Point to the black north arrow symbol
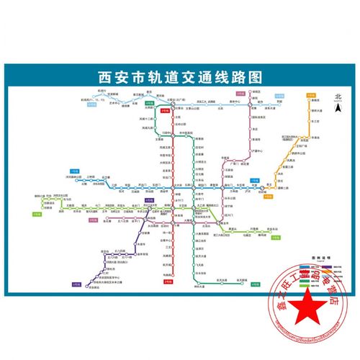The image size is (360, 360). (x=336, y=108)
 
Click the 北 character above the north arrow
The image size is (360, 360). (x=336, y=96)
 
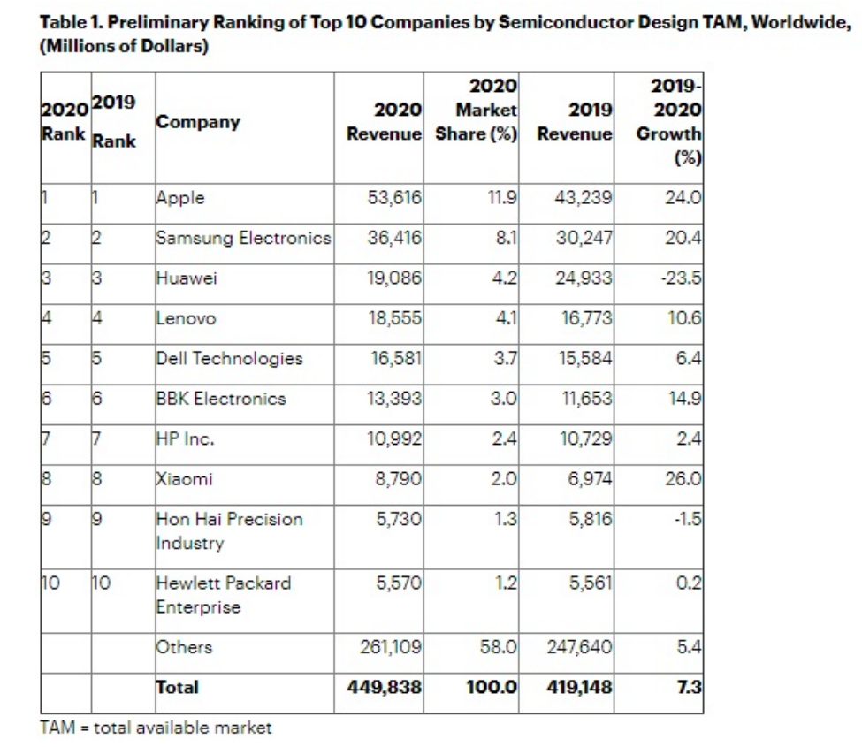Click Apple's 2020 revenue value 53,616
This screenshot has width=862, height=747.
(x=394, y=197)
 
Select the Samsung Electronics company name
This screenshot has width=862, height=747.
(x=243, y=237)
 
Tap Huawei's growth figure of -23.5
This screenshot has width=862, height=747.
(x=683, y=278)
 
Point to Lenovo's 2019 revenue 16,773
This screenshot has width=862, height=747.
(x=583, y=318)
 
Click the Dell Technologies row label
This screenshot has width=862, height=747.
(x=229, y=358)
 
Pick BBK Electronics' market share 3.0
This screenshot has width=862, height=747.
(x=503, y=398)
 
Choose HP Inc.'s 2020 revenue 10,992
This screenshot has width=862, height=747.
(x=394, y=438)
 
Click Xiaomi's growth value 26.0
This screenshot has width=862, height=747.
(x=683, y=479)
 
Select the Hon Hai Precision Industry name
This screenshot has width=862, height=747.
(x=229, y=530)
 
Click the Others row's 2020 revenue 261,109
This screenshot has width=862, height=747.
(x=391, y=647)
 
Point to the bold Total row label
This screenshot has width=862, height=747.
(x=178, y=687)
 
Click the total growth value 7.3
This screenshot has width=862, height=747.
(x=690, y=687)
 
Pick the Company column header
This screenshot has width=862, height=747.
(x=198, y=122)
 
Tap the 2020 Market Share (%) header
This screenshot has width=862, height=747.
(x=477, y=111)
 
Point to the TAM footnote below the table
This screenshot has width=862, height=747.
(x=156, y=728)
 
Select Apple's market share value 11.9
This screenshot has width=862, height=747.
(x=501, y=197)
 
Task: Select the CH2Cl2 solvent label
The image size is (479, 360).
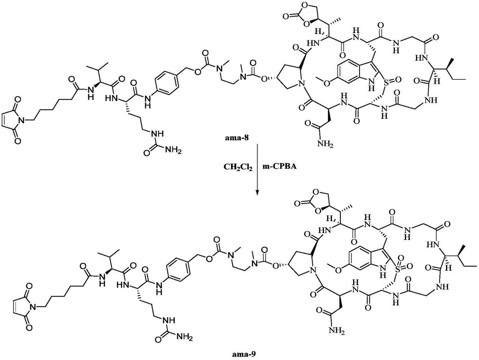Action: tap(238, 168)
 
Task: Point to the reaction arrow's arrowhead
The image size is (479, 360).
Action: tap(257, 192)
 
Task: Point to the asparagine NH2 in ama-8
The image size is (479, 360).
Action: tap(325, 144)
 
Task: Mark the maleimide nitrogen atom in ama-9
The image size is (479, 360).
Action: tap(33, 307)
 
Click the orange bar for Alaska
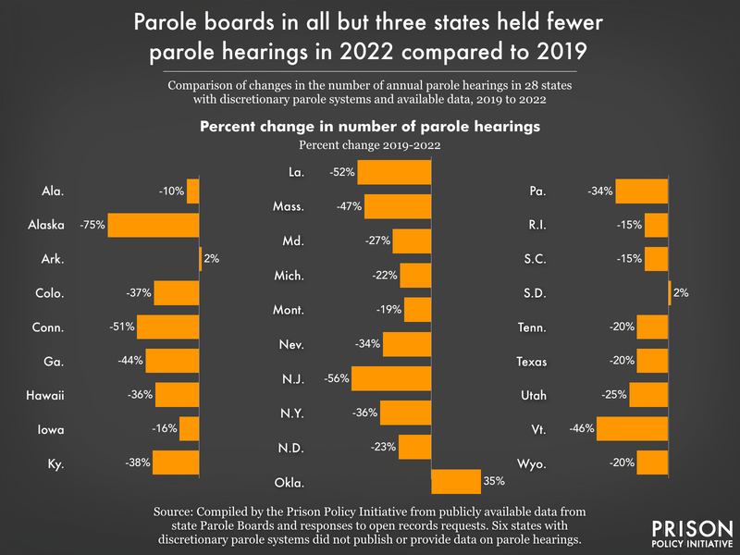click(154, 226)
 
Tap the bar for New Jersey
click(391, 378)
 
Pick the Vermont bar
click(632, 427)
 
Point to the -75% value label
click(92, 226)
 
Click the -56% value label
click(337, 378)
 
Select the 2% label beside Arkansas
click(212, 259)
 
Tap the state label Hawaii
click(45, 396)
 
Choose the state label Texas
click(532, 362)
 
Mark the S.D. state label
click(535, 294)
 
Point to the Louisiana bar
click(394, 172)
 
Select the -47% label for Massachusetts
click(350, 206)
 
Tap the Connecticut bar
click(168, 327)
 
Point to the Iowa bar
click(190, 429)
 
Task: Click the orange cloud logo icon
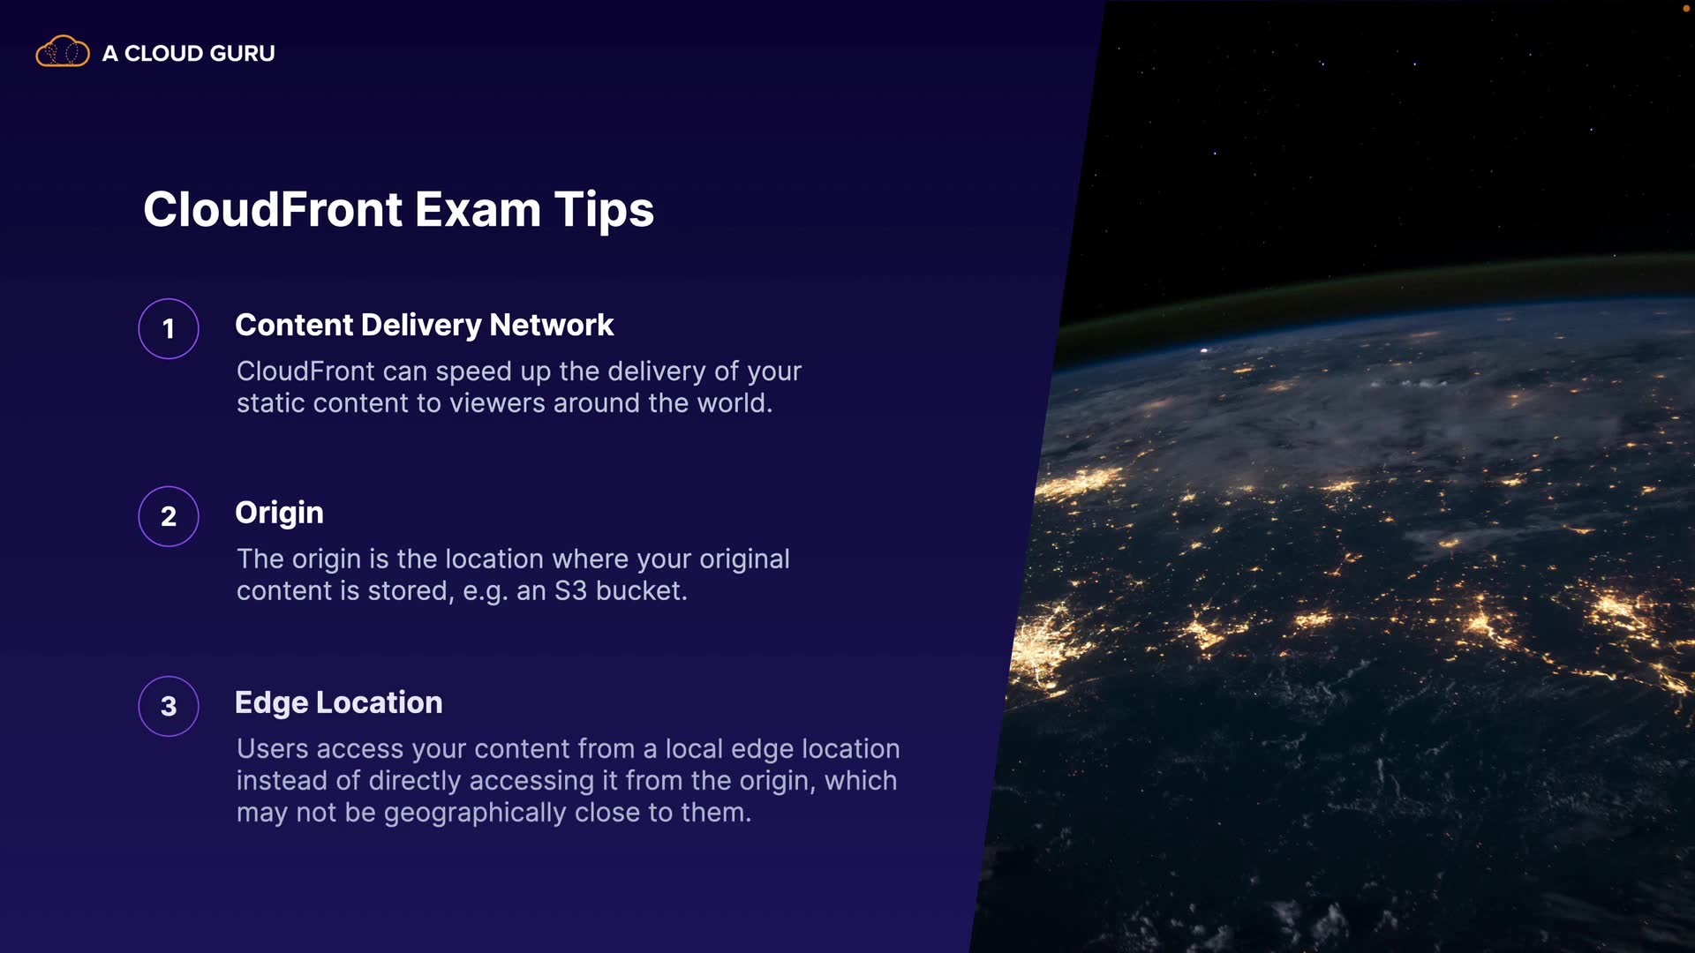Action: (x=62, y=51)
────────
__Work to complete__
Report each line in the listing above that contains the word "Select", reproducing every such line in full.

__Complete output__
Select the Samsung Electronics company name
Select the Hon Hai Precision Industry name
Select Apple's market share value 11.9
Task: Select the CH2Cl2 solvent label
Select the 2% label beside Arkansas
Select the -47% label for Massachusetts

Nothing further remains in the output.